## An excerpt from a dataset
┌──

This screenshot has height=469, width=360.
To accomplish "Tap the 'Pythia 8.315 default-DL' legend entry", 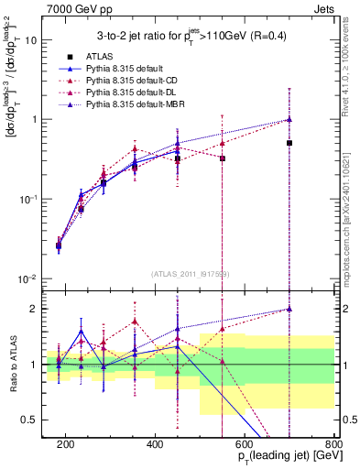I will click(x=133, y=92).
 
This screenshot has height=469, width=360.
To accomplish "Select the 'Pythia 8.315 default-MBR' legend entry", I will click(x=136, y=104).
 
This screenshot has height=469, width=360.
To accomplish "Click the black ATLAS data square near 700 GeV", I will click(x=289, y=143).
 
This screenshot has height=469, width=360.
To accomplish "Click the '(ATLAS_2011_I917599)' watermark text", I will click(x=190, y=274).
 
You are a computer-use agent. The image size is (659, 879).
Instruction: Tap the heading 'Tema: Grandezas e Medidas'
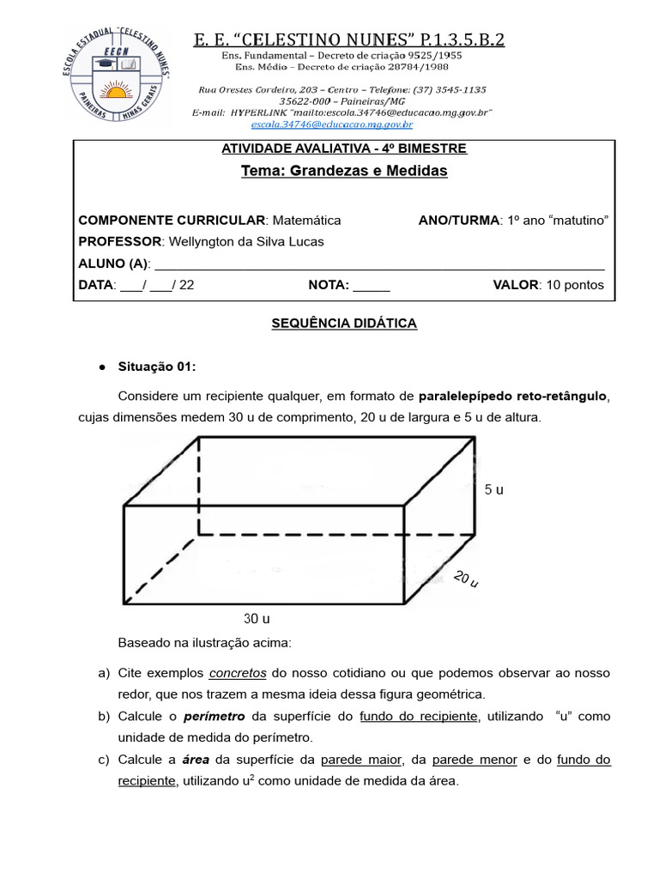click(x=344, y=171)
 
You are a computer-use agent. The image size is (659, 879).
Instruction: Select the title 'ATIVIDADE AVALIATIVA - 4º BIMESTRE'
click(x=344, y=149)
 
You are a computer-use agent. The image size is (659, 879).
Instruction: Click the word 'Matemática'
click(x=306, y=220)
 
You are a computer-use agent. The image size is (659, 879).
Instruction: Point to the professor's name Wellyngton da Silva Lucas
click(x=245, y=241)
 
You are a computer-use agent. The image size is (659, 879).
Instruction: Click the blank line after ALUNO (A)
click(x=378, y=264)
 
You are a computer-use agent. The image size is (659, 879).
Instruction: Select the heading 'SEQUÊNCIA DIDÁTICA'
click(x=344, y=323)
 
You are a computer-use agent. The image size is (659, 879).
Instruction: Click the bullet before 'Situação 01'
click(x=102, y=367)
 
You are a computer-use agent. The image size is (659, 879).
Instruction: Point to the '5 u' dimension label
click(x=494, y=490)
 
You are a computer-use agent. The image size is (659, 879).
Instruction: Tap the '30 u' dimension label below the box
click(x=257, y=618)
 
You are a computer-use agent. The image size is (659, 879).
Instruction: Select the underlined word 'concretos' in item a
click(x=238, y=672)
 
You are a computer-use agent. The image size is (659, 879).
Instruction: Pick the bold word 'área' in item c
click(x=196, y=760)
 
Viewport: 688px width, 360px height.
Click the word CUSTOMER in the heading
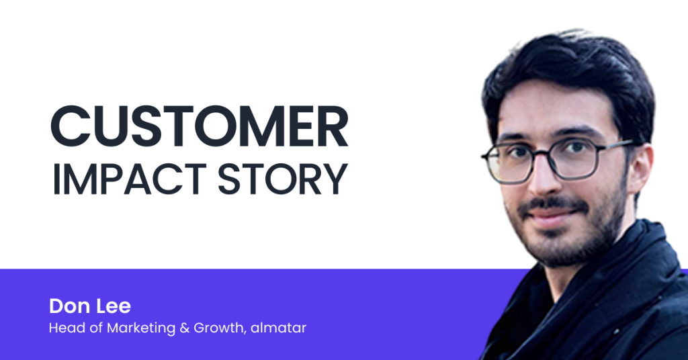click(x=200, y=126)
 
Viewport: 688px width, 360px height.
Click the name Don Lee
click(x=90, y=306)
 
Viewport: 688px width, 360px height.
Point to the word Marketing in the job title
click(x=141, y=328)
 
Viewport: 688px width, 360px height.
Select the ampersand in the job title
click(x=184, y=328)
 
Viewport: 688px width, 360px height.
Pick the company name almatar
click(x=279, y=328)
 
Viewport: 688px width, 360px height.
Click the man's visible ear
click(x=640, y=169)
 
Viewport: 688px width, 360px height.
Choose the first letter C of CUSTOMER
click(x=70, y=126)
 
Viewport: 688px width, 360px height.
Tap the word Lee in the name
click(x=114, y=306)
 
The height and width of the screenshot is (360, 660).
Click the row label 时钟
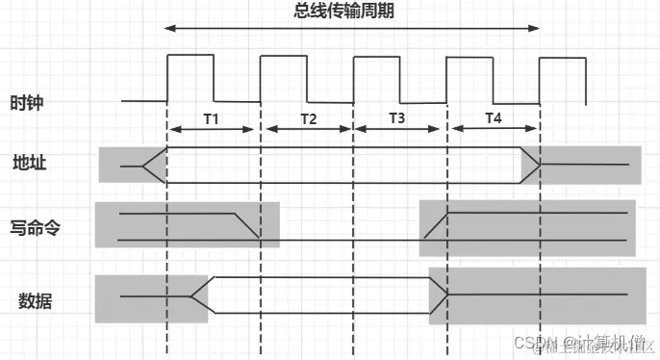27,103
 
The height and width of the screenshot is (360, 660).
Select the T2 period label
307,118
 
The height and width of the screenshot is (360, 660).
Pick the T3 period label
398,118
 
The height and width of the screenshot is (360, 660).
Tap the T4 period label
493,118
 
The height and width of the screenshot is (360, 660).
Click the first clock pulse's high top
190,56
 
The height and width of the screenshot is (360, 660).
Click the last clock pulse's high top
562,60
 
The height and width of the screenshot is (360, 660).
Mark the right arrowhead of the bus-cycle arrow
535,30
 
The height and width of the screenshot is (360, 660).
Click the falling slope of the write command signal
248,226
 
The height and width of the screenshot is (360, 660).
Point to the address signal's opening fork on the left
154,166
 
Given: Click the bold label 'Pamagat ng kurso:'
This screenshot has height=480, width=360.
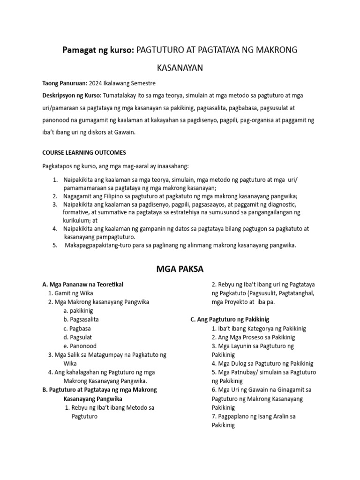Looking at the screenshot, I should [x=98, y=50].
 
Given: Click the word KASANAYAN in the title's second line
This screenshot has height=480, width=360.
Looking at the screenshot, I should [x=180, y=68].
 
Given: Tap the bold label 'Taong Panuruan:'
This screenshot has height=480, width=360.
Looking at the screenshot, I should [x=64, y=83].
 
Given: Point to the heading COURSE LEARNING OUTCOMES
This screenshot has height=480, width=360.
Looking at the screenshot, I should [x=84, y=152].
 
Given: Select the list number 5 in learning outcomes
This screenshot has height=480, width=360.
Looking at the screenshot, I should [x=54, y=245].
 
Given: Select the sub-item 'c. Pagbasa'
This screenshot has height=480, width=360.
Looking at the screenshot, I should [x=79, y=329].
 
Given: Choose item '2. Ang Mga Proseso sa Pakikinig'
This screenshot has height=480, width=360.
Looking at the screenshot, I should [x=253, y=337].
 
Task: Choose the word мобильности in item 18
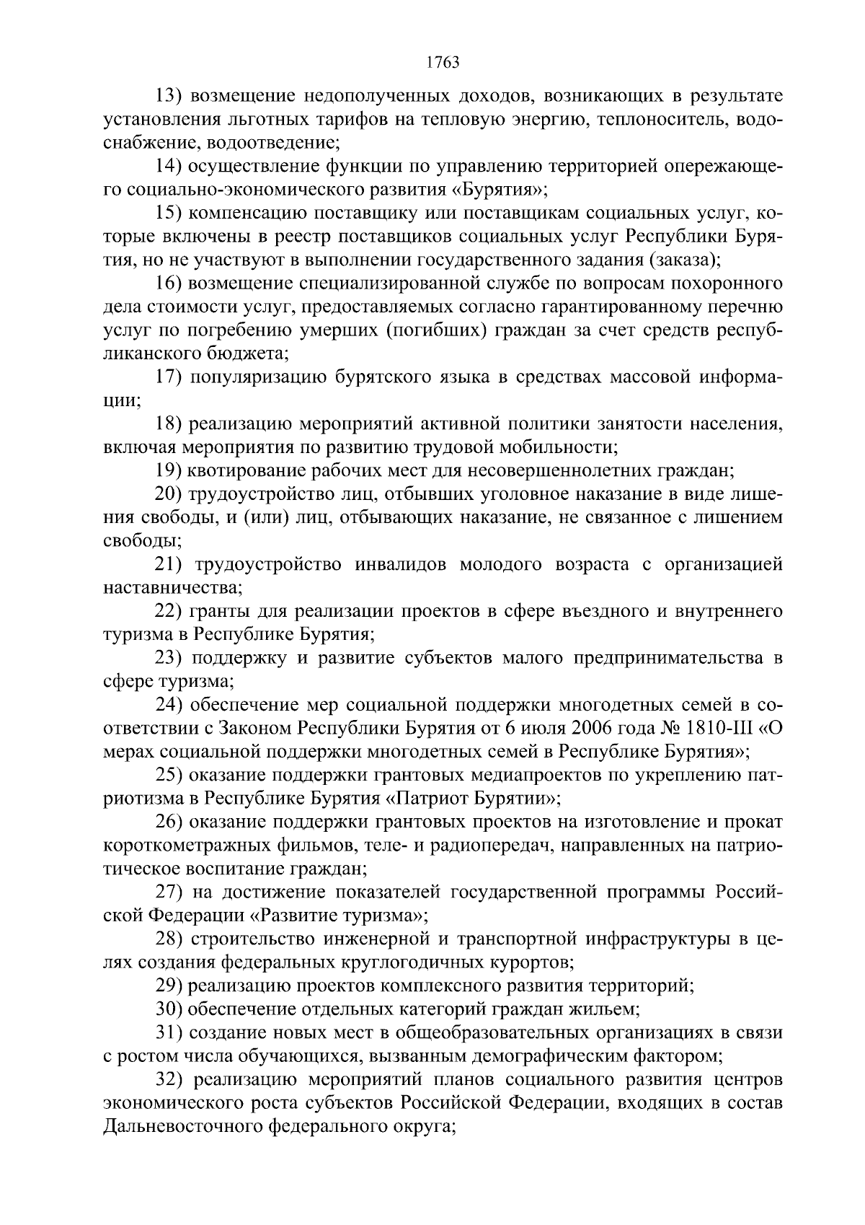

└──

## Work instructions
Count the lines in the items above that contain the word "heading". Reply with the number only.

## Solution below
4